Input material >>

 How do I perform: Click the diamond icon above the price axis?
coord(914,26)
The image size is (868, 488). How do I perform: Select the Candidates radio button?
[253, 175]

...

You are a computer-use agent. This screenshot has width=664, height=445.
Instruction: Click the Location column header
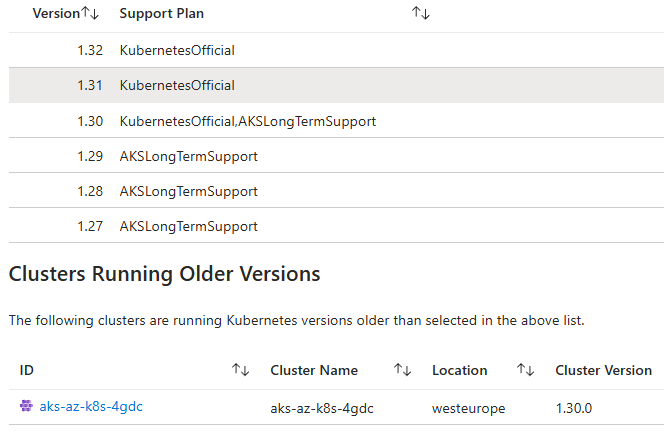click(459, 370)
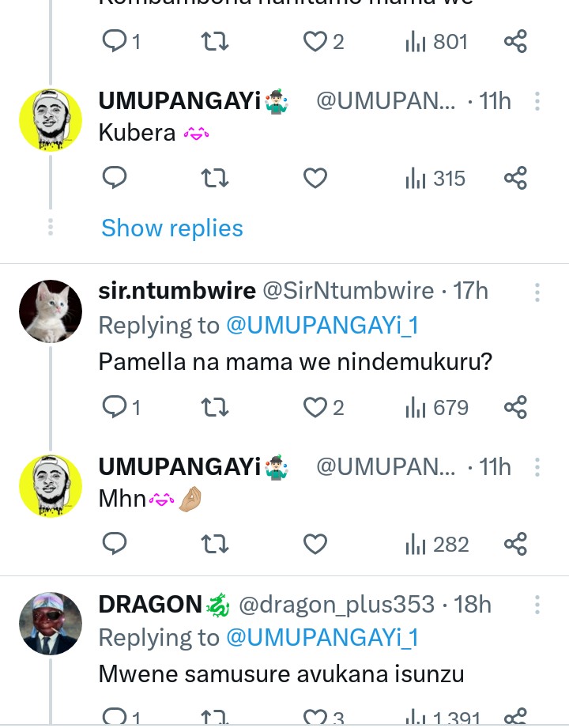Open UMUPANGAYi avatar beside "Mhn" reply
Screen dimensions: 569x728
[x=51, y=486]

---

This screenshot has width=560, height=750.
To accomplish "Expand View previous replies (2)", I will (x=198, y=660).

What you need to do >> Check each line of the preceding material for the word "This", then state how many lines contain it, with no other text.

Exercise result >> 2